Problem details: Wherever the string "using" appears in the entries below, return the line that holds it.

====== Dataset content

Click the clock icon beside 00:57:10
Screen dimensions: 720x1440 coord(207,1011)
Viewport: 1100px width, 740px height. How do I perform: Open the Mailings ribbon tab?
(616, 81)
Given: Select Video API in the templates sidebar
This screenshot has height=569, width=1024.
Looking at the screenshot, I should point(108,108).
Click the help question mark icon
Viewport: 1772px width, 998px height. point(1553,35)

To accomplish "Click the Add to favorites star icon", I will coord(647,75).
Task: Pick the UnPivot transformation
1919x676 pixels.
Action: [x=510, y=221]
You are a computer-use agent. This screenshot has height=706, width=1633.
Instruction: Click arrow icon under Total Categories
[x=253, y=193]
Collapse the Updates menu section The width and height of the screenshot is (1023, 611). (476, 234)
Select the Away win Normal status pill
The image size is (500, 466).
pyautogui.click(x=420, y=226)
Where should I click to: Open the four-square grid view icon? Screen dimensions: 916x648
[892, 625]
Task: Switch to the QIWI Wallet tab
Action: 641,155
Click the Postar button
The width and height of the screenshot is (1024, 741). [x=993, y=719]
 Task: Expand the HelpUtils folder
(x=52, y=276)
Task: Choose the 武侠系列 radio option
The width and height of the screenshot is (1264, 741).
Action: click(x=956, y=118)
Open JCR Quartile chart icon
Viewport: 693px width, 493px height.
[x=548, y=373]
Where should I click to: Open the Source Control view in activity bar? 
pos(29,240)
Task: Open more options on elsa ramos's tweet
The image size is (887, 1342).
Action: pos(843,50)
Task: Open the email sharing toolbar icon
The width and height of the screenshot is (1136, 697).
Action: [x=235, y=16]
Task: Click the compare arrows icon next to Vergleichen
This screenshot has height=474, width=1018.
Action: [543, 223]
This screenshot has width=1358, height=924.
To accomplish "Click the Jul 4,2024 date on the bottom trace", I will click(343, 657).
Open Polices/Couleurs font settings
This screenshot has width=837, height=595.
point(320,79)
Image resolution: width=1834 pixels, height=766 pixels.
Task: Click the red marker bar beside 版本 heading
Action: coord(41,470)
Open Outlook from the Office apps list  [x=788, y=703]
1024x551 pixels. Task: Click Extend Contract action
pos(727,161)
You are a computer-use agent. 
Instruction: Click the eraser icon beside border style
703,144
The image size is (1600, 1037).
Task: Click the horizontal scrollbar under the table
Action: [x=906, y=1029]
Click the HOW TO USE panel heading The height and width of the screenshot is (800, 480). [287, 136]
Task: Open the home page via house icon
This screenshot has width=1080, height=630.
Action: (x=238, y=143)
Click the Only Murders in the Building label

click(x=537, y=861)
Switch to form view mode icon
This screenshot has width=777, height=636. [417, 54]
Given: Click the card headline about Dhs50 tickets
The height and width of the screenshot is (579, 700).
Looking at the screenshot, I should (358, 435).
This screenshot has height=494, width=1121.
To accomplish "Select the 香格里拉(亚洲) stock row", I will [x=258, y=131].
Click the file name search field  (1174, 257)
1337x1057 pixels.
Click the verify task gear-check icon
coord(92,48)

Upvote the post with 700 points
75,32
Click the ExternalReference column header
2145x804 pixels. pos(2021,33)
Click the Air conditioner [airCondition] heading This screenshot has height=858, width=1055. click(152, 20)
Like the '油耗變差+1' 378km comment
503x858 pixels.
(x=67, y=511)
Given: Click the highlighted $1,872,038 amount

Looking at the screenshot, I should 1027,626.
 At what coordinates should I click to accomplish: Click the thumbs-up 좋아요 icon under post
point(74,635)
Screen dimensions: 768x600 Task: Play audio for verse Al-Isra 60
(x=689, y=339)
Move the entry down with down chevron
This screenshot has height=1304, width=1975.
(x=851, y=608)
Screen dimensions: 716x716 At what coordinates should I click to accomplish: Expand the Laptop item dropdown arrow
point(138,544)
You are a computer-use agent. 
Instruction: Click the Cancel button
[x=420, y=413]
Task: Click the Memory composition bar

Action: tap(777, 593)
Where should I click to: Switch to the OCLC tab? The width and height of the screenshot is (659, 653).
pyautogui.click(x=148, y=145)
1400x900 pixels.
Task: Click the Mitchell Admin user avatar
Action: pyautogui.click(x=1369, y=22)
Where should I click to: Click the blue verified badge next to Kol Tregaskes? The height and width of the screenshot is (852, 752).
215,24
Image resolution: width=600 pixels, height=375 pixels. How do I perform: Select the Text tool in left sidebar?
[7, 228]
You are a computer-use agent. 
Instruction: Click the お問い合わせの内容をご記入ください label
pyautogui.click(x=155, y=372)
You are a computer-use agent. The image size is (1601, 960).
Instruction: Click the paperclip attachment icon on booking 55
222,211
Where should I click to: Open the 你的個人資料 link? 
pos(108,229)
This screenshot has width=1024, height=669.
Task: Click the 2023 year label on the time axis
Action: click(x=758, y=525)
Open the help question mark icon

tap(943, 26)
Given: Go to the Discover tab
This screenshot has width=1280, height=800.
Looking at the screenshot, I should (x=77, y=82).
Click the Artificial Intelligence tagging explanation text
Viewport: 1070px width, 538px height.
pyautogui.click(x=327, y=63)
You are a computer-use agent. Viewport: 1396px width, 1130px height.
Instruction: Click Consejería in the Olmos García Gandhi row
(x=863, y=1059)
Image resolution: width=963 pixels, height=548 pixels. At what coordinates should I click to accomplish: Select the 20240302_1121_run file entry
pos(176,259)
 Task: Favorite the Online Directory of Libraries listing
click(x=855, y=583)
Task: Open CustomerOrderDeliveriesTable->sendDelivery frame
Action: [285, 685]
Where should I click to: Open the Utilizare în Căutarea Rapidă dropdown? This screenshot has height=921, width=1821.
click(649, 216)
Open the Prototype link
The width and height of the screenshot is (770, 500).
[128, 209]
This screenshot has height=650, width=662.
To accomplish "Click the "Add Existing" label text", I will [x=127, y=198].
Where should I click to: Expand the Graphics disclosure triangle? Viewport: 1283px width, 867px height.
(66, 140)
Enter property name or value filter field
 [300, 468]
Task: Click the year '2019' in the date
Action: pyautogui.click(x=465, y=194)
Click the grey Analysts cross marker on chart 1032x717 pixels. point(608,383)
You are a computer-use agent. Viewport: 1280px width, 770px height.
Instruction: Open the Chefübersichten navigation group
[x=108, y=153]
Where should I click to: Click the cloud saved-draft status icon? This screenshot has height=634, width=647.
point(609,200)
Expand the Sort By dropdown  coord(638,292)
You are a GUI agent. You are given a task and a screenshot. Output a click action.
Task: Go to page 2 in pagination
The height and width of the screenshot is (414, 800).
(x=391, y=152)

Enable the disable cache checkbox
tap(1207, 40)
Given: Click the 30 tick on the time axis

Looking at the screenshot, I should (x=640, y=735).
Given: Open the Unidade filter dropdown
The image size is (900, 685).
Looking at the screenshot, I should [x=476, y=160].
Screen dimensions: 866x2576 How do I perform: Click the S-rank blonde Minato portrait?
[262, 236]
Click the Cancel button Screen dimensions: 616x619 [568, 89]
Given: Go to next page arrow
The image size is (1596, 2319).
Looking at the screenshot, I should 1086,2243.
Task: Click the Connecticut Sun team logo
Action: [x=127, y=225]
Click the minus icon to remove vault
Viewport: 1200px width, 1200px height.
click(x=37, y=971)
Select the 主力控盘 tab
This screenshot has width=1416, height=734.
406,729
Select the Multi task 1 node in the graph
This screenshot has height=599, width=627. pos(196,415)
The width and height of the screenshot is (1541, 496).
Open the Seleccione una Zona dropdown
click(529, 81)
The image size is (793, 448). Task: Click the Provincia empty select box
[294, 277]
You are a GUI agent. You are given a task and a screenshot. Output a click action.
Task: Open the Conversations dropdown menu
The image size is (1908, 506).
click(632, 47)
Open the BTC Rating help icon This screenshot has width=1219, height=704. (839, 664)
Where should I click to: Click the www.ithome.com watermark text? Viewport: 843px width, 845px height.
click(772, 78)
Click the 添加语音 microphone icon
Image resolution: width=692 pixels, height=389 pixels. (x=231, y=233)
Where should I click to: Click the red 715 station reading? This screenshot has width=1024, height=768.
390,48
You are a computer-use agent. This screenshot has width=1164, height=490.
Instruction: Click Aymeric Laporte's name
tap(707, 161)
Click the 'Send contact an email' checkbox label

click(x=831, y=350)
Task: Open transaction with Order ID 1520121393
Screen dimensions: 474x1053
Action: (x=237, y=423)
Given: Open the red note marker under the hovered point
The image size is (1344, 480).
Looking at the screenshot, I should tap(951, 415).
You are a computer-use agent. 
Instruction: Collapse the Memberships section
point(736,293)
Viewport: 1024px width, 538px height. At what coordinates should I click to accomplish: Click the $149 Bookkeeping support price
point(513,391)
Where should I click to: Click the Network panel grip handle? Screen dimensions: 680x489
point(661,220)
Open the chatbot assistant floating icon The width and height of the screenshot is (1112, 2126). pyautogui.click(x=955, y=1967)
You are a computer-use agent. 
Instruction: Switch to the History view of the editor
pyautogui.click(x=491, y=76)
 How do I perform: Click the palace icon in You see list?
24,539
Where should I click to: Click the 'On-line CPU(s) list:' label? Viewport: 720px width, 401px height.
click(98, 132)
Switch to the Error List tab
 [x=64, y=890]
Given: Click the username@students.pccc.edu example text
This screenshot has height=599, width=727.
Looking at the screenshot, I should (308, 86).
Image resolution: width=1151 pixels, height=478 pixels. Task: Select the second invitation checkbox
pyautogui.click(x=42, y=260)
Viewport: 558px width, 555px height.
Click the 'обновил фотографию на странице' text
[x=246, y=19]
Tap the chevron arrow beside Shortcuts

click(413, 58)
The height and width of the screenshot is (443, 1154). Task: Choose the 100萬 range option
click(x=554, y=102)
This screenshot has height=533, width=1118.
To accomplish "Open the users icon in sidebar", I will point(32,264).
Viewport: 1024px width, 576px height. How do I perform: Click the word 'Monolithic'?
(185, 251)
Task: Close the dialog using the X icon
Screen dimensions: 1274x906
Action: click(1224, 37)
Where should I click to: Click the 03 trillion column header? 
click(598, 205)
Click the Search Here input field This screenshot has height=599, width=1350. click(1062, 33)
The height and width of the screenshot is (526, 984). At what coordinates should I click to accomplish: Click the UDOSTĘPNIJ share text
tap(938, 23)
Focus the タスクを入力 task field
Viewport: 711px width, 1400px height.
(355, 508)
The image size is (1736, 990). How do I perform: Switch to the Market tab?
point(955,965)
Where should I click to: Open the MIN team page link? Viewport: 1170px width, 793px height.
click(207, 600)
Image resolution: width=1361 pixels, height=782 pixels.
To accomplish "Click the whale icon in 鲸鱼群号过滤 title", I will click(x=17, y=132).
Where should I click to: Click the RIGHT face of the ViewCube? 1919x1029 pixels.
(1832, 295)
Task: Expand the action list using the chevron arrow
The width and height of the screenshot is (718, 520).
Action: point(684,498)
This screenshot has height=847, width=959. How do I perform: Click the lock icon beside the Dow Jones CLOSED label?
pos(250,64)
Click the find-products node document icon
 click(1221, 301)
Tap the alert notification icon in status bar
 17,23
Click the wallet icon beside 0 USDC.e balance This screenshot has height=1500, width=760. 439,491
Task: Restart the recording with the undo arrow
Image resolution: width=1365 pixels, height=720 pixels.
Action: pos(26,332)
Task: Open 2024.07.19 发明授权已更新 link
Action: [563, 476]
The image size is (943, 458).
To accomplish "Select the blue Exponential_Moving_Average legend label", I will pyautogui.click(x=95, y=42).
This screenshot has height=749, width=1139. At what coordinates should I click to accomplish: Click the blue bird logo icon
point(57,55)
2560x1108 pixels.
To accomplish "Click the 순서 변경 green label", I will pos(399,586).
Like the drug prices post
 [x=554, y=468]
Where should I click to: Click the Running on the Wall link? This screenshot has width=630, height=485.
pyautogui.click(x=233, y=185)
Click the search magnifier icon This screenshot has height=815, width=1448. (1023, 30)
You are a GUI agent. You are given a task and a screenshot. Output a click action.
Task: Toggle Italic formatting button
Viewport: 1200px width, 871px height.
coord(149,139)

============

Answer:
Task: Close the dialog using the X icon
Task: Expand the action list using the chevron arrow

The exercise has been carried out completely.